TEKS YANG DITAMPILKAN:
********
Teori ini dibuat oleh Thomas Aquinas, teori ini sebagai gabungan dari filsafat Aristoteles dan doktrin kristiani,ia mengatakan bahwa pengarang kitab suci adalah Tuhan, namun ia banyak dipengaruhi oleh pemikiran filsafat yang dekat dengan humanisme.

7.      Filsafat Hermeuneutis

Bermula dari bukunya Daniel Schleirmacher,ia dianggap sebagai Bapak Hermeuneutika Modern dan juga pendiri Protestan Liberal, menurutnya hermeuneutika tidak hanya meliobatkan interpretasi teks dan sejarahnya saja, tetapi juga pemahaman terhadap subyektifitas pengarang. Metodeini dianggap metode yang universal dan netral.

8.      Hermeuneutika Kritis

Teori ini diangkat oleh Habermas, metode yang ia bangun adalah klaim bahwa setiap bentuk penafsiran dipastikan ada bias dan unsur-unsur kepentingan politik, ekonomi, social, termasuk suku dan gender. Sebagai konsekuensinya kita harus curigaatau kritis terhadap kitab suci.

Problem Bible dan Sains

Intrepretasi di atas belum mampu menghadapi perkembangan sains yang terjadi diluar gereja, saya kutipkan beberapa benturan antara gereja dan ilmuwan kala itu.

1.      Aristoteles

Aristoteles berpendapat bahwa bumi ini bentuknya bulat,namun karena metode tafsir literal, maka fakta ini harus dikalahkan dengan pendapat Bible yangmengatakan bahwa bentuk bumi ini segi empat, ia memiliki tepi, sehingga orang jahat bisa diubuang dari bumi.

2.      Galileo Galilei

Ia memiliki teori Heliocentric yang menyatakan bahwa matahari adalah pusat tata surya, karena teori ini bertentangan dengan Bible, maka pada 24 Februari 1616,Tahta Suci Vatikan memaksa untuk mencabut teorinya, dan Galileo melaksanakannya.

3.      Nicholas Copernicus

Ia juga memiliki teori Heliocentric, dank arena bertentangan dengan Bible, maka bukunya On the Revolution yang menjelaskan perputaran bumi dimasukkan ke dalam daftar buku yang terlarang.

 TENTANG TAFSIR DAN ILMU TAFSIR

Arti Tafsir dan ilmu Tafsir al-Quran

1.      Tafsir al-Quran

Secara bahasa dari kata al-Fasru yang bermakna “al-Inabah wa Kasyful Murad” dan Secara Istilah: Ilmu untuk memahami kitab Allah SWT yang diturunkan kepada Nabu Muhammad SAW, menjelaskan maknanya dan mengeluarkan hukum-huum dan hikmah di dalamnya.

2.      Ilmu Tafsir al-Quran

Yaitu suatu kaidah dan pokok-pokok yang membangun ilmu Tafsir yang pembahasannya meliputi mufasir seperti syarat, adab dan juga tentang tafsir seperti kaidahg, thuruq, metode dan yang lainnya.
********
Tuliskan kembali bagian teks tentang tafsir mulai dari "Secara bahasa dari" sampai dengan "dan yang lainnya.", lalu ubah "mufasir" menjadi "penafsir".

DATA YANG DIBERIKAN:
********
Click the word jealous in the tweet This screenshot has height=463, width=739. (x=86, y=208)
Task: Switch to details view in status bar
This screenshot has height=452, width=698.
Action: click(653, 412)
********
JAWABAN LATIHAN:
Secara bahasa dari kata al-Fasru yang bermakna “al-Inabah wa Kasyful Murad” dan Secara Istilah: Ilmu untuk memahami kitab Allah SWT yang diturunkan kepada Nabu Muhammad SAW, menjelaskan maknanya dan mengeluarkan hukum-huum dan hikmah di dalamnya.

2.      Ilmu Tafsir al-Quran

Yaitu suatu kaidah dan pokok-pokok yang membangun ilmu Tafsir yang pembahasannya meliputi penafsir seperti syarat, adab dan juga tentang tafsir seperti kaidahg, thuruq, metode dan yang lainnya.